Damit hat sich die Regierung faktisch der amerikanischen Sichtweise der im November beschlossenen Resolution 1441 angeschlossen. Frankreich, Russland und China hatten jedoch im Anschluss an die Sitzung des Sicherheitsrats erklärt, dass diese Resolution „jeden automatischen Einsatz von Gewalt“ ausschließe. Die große Mehrzahl deutscher Völkerrechtler leitet daraus ab, dass noch keine UN-Ermächtigung für einen US-Angriff auf den Irak besteht und ein einseitiges Vorgehen der Amerikaner daher völkerrechtswidrig wäre. Hiervon geht auch ein in dieser Woche bekannt gewordenes Gutachten des Wissenschaftlichen Dienstes des Bundestags aus (siehe taz von gestern).

Das Gutachten ist für die Regierung brisant, weil es die Frage aufwirft, ob sich die Bundesregierung im Falle eines US-Angriffs ohne explizites UN-Mandat nicht strafbar macht. Bei Generalbundesanwalt Kay Nehm liegen bereits entsprechende Strafanzeigen wegen Beihilfe zur Vorbereitung eines Angriffskriegs vor. Mit Blick auf die nicht völlig eindeutige völkerrechtliche Lage werden Schröder und Co. jedoch wohl einer strafrechtlichen Verurteilung entgehen.

Angefordert hatte das Gutachten der CSU-Politiker Hans-Peter Uhl. Er wehrte sich gegen den Vorwurf, die am 2. Januar ausgefertigte zehnseitige Abhandlung gezielt vor den Landtagswahlen am Wochenende an die Presse gegeben zu haben.

Auch die Grünen sind darüber zerstritten, unter welchen Umständen die Bundesregierung den USA Überflugrechte gewähren kann. Der Bundestagsabgeordnete Winfried Hermann und Fraktionsvize Hans-Christian Ströbele sagen: Eine zweite UN-Resolution muss her. „Ohne eine zweite Resolution im Sicherheitsrat muss der Kanzler seine Zusage an die US-Regierung zurückziehen“, sagte Hermann der Stuttgarter Zeitung.
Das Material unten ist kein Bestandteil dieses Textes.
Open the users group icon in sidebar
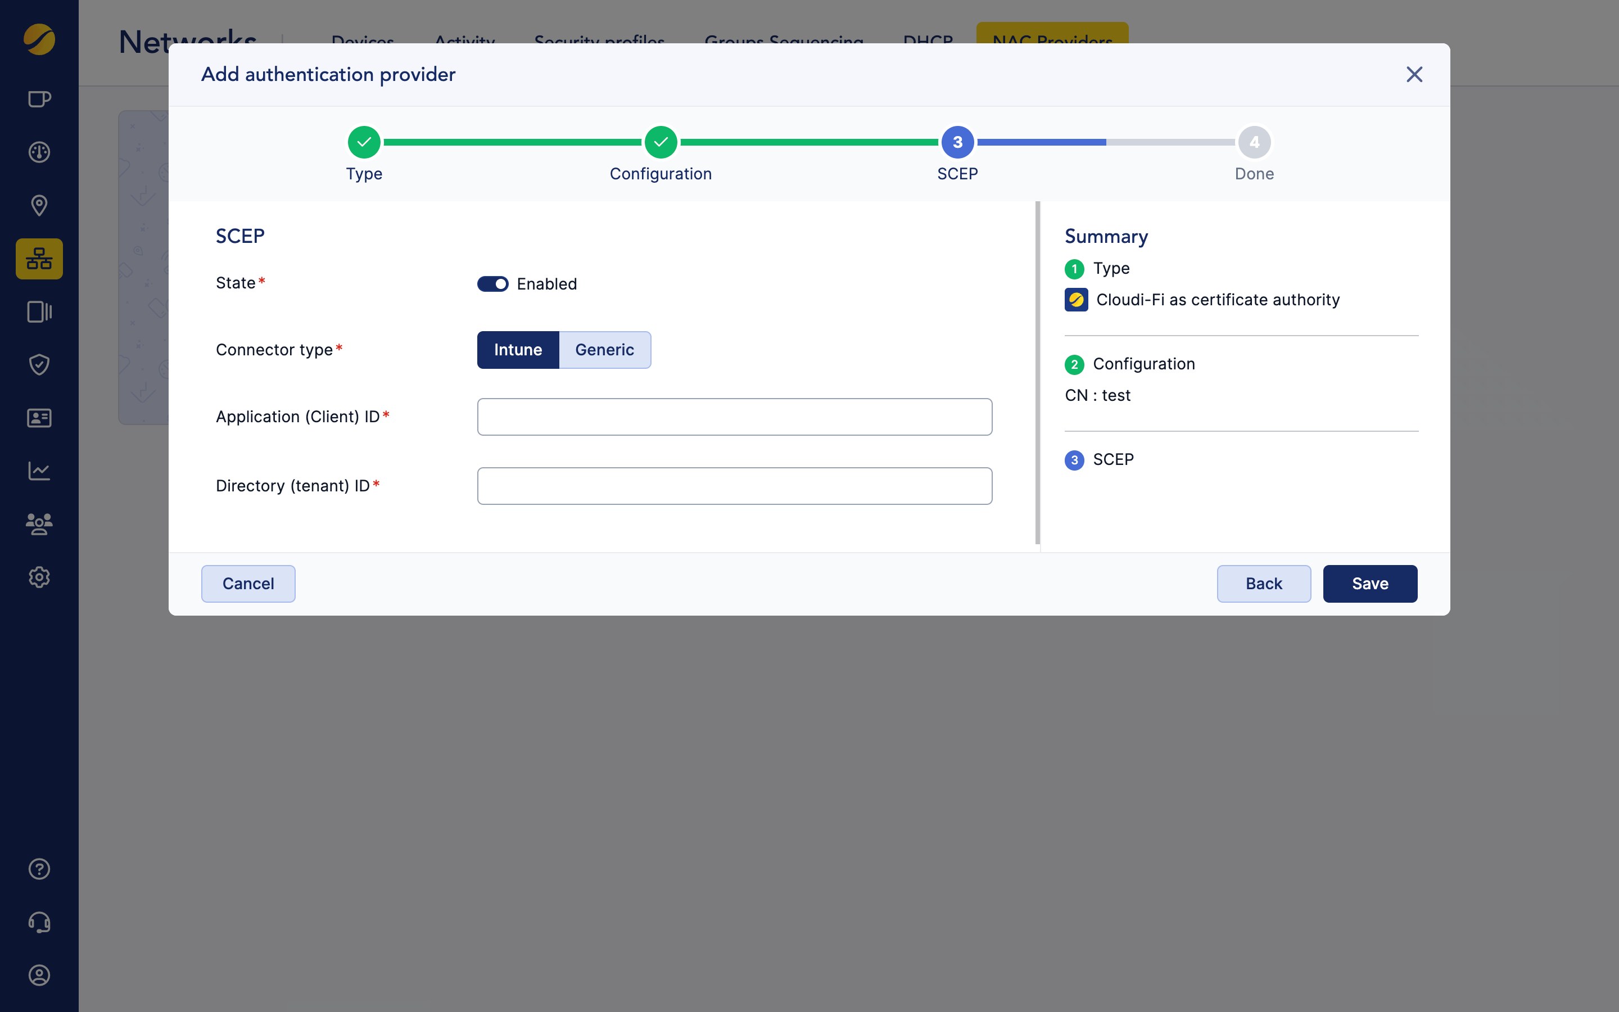Viewport: 1619px width, 1012px height. (x=39, y=524)
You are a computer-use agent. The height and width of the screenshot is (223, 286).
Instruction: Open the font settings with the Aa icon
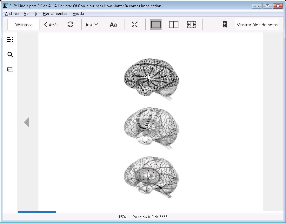113,24
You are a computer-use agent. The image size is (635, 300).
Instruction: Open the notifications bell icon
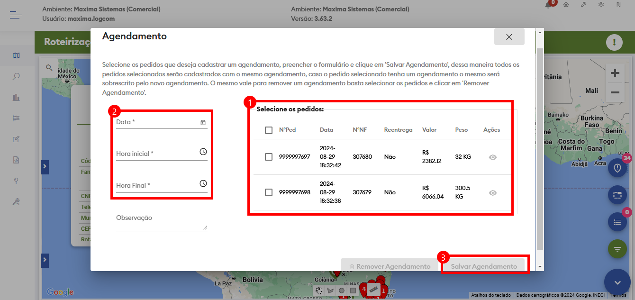(x=549, y=5)
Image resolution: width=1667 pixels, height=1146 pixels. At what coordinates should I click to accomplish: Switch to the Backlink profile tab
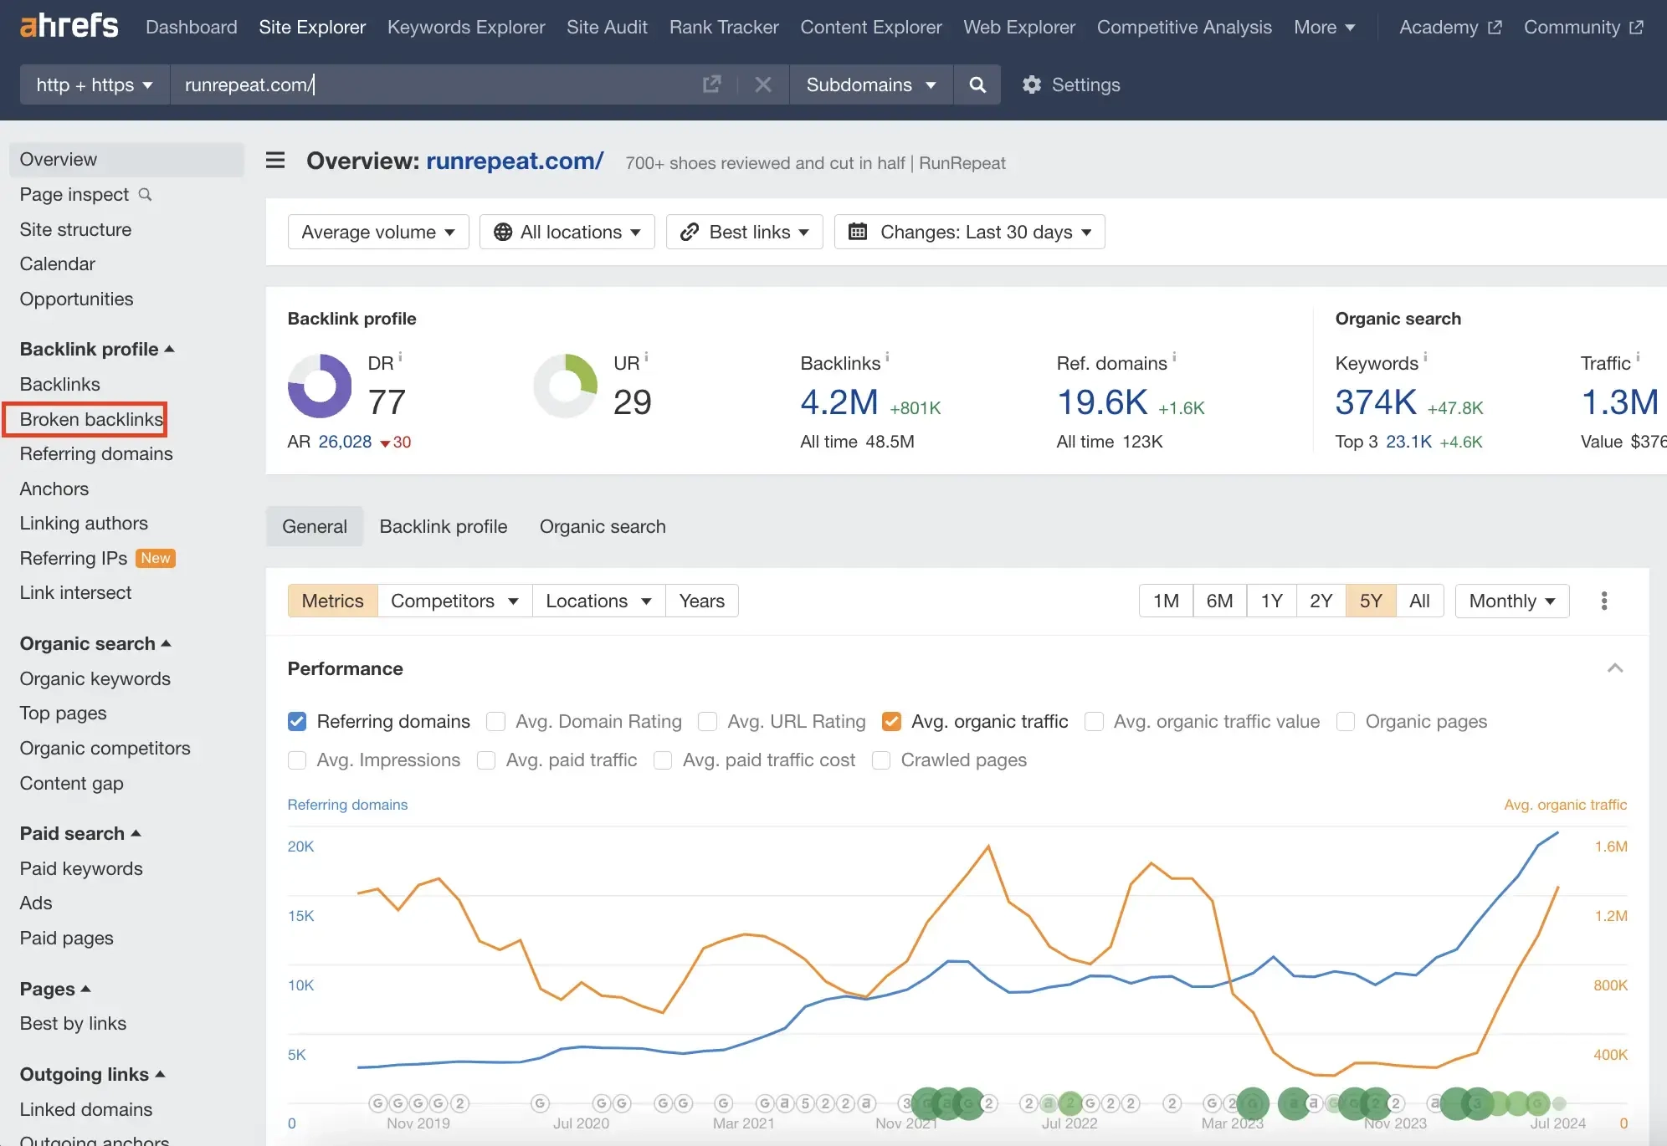(443, 526)
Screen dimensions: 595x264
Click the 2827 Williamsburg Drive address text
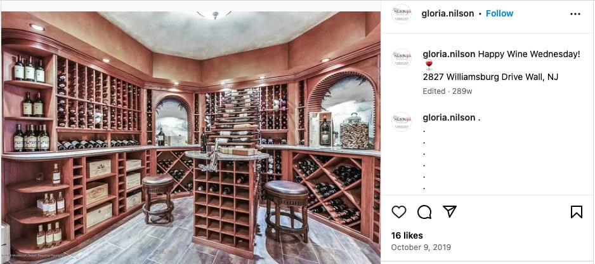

Anders sieht das Ludger Volmer. Der außenpolitische Sprecher der Grünen im Bundestag forderte im Kölner Stadt-Anzeiger seine Partei auf, sich von den Irakbeschlüssen vom Dezember 2002 zu verabschieden. Damals hatten die Grünen beschlossen, Deutschland müsse den Amerikanern die Überflugrechte verweigern, wenn der Irak ohne UN-Mandat angegriffen wird. „Die reale Entwicklung ist über die Resolution hinweggegangen“, sagte Volmer der Zeitung.